→ EXERCISE OBJECTIVE: The lines from the first line of the entries through the line containing "Click the Compare" are to be repeated exactly, with both of those lines included.
☆ ☆ ☆ ☆ ☆ ☆ ☆
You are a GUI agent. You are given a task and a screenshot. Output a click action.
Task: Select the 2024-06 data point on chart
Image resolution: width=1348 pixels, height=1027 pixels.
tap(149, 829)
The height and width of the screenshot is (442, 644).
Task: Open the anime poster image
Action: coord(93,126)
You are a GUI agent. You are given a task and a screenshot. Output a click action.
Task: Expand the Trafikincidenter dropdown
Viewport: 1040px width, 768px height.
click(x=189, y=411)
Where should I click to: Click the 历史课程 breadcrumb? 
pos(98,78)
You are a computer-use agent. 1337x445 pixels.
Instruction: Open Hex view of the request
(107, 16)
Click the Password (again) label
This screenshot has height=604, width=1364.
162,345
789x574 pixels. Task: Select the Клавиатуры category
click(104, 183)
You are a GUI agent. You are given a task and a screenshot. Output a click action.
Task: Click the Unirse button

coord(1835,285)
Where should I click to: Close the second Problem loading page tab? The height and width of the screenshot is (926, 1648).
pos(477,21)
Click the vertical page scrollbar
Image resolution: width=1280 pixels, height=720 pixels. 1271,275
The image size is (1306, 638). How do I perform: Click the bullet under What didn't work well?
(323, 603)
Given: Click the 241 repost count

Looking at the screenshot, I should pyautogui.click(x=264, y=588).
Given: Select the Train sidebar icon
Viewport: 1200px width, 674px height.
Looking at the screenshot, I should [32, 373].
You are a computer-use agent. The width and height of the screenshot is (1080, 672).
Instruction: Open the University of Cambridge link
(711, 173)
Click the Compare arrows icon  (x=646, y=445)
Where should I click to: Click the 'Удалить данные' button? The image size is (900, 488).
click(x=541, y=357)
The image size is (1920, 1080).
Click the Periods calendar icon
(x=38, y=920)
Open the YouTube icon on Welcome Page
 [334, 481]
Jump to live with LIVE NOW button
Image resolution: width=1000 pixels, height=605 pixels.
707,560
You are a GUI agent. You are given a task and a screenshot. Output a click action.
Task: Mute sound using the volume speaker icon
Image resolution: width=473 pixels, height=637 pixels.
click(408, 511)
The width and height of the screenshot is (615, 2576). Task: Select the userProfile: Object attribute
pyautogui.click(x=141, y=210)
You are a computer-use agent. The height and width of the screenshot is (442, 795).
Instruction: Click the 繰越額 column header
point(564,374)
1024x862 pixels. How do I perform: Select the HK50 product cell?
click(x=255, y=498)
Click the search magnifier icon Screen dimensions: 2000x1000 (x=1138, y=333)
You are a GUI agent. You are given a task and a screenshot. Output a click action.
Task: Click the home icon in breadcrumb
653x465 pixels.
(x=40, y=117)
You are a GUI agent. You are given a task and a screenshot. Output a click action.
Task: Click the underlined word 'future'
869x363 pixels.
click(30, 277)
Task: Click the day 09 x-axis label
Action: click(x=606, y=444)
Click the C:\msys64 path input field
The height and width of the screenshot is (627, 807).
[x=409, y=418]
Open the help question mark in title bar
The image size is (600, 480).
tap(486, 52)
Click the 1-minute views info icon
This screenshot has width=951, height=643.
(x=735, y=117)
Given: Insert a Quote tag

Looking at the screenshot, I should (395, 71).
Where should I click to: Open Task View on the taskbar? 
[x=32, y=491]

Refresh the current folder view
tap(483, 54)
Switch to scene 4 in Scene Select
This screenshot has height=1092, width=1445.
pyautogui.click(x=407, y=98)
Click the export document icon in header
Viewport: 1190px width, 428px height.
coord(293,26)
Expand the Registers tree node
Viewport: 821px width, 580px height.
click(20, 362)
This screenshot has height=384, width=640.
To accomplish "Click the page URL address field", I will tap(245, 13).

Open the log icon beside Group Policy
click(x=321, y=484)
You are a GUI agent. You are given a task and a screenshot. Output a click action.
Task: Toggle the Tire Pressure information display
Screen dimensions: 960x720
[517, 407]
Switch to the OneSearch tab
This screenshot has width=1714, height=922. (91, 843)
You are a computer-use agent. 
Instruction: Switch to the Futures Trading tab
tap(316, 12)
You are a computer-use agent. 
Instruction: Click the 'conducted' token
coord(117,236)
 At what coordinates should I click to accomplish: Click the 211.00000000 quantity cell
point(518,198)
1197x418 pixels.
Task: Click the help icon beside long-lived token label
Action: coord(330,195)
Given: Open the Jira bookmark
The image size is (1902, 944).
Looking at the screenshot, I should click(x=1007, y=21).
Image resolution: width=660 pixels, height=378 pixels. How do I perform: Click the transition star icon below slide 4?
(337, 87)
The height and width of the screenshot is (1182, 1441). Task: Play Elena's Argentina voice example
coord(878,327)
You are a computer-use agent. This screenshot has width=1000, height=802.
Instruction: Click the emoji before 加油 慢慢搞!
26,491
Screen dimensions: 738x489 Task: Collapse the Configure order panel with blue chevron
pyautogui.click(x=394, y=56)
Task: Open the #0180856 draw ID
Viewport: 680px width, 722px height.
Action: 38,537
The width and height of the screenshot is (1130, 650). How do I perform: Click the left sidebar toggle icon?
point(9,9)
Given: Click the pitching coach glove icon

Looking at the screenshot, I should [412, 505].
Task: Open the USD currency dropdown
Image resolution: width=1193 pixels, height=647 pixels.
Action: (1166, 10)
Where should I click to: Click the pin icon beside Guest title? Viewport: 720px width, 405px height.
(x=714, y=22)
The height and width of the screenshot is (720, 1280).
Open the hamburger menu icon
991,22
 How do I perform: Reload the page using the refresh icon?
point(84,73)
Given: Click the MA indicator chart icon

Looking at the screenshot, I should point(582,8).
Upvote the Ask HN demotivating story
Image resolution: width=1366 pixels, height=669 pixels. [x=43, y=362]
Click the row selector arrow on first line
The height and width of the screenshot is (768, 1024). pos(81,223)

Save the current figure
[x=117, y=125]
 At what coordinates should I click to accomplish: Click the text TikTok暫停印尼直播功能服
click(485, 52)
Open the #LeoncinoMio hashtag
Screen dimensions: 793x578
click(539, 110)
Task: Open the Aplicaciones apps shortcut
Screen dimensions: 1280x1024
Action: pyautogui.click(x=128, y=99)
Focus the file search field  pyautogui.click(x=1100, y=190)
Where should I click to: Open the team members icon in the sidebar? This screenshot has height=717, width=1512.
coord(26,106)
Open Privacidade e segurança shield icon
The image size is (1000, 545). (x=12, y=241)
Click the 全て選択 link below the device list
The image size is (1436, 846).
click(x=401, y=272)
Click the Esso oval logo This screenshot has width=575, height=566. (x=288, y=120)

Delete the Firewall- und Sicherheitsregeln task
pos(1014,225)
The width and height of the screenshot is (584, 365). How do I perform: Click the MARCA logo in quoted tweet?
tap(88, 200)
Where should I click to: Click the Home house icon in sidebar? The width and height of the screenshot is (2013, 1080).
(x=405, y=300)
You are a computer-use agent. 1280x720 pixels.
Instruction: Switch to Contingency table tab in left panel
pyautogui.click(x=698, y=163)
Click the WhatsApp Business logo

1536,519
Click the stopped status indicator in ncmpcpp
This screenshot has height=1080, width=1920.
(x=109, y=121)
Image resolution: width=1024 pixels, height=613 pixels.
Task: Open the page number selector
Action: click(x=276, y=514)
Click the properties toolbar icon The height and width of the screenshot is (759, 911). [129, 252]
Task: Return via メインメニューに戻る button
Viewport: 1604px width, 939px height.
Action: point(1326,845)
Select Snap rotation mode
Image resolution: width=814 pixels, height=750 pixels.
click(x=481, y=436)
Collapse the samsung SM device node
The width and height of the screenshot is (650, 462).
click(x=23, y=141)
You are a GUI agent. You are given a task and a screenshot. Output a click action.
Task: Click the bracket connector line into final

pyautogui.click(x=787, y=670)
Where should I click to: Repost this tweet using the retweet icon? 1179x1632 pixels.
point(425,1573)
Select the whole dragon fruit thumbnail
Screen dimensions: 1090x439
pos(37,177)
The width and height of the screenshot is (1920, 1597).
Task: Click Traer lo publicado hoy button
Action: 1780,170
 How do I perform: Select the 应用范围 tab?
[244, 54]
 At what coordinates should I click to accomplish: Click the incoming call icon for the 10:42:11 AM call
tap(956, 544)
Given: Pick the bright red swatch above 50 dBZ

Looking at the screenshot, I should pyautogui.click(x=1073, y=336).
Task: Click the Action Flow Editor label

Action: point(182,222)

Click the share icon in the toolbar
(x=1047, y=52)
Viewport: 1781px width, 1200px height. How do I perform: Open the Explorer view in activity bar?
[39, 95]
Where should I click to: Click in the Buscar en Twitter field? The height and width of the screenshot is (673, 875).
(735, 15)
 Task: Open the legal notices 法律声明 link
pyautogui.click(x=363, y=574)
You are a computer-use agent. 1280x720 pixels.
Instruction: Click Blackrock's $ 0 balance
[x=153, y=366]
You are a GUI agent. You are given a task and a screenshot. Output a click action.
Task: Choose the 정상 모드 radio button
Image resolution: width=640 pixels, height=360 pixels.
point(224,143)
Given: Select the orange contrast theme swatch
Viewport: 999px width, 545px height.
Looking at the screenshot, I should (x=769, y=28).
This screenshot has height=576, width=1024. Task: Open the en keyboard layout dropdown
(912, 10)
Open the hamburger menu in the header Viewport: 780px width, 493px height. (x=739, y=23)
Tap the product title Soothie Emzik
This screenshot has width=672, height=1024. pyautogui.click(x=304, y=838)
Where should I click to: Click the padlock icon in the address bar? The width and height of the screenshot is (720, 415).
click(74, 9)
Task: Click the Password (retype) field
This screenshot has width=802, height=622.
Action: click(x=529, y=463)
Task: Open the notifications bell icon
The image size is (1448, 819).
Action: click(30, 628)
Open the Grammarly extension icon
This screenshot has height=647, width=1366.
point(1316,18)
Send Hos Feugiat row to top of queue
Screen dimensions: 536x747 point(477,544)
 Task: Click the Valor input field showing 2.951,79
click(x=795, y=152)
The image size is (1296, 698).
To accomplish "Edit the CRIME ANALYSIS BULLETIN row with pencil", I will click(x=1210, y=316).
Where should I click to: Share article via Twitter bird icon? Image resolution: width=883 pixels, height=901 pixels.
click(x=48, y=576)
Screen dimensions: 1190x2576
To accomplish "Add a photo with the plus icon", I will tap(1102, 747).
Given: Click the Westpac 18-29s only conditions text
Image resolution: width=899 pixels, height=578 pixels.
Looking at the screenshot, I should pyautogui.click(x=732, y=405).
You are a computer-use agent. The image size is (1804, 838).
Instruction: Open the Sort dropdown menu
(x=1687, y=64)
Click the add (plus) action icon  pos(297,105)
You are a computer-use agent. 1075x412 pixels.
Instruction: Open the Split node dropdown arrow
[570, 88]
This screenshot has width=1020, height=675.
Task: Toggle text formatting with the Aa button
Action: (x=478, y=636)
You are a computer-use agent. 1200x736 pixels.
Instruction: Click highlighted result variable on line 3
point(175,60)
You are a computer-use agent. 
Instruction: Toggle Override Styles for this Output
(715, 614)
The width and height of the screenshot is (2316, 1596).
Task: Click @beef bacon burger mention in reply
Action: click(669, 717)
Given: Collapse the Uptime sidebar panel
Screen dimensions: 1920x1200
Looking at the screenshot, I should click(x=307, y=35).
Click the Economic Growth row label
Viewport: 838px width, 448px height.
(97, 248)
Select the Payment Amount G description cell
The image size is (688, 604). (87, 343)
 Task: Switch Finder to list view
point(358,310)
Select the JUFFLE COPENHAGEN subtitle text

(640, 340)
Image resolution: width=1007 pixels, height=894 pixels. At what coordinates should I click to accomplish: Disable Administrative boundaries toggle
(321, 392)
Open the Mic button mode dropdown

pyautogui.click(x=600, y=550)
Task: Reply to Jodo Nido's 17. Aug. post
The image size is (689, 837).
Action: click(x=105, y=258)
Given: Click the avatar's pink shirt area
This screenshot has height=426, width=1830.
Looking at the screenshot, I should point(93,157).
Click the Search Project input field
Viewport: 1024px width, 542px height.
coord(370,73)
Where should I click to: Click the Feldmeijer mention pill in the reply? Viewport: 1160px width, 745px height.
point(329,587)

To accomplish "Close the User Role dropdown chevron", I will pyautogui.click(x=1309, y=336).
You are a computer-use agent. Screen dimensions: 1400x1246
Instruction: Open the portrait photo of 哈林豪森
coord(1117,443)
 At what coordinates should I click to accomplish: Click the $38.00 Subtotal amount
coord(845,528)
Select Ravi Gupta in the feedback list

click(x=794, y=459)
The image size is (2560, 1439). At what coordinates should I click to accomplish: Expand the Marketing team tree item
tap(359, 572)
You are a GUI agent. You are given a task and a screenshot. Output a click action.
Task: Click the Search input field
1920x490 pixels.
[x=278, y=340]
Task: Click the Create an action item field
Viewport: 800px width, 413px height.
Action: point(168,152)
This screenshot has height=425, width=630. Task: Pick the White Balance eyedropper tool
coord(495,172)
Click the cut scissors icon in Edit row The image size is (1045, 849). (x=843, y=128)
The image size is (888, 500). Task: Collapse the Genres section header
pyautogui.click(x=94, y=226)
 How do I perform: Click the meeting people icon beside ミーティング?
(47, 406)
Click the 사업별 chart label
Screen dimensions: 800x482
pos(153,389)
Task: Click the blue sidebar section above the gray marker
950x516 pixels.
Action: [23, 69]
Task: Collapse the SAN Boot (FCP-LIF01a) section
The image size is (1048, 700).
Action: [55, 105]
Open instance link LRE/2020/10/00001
☆ ☆ ☆ ☆ ☆ ☆ ☆
→ COMPLETED EXERCISE:
You are a GUI agent. You are given a task and a screenshot. Output a click action.
Task: Select the 2024-06 data point on chart
Image resolution: width=1348 pixels, height=1027 pixels.
tap(149, 829)
The height and width of the screenshot is (442, 644).
Task: Open the anime poster image
Action: coord(93,126)
You are a GUI agent. You are given a task and a screenshot. Output a click action.
Task: Expand the Trafikincidenter dropdown
Viewport: 1040px width, 768px height.
click(x=189, y=411)
Where should I click to: Click the 历史课程 breadcrumb? 
pos(98,78)
You are a computer-use agent. 1337x445 pixels.
Instruction: Open Hex view of the request
(107, 16)
Click the Password (again) label
This screenshot has height=604, width=1364.
162,345
789x574 pixels. Task: Select the Клавиатуры category
click(104, 183)
You are a GUI agent. You are given a task and a screenshot. Output a click action.
Task: Click the Unirse button

coord(1835,285)
Where should I click to: Close the second Problem loading page tab? The height and width of the screenshot is (926, 1648).
pos(477,21)
Click the vertical page scrollbar
Image resolution: width=1280 pixels, height=720 pixels. 1271,275
The image size is (1306, 638). How do I perform: Click the bullet under What didn't work well?
(323, 603)
Given: Click the 241 repost count

Looking at the screenshot, I should pyautogui.click(x=264, y=588).
Given: Select the Train sidebar icon
Viewport: 1200px width, 674px height.
Looking at the screenshot, I should [32, 373].
You are a computer-use agent. The width and height of the screenshot is (1080, 672).
Instruction: Open the University of Cambridge link
(711, 173)
Click the Compare arrows icon  (x=646, y=445)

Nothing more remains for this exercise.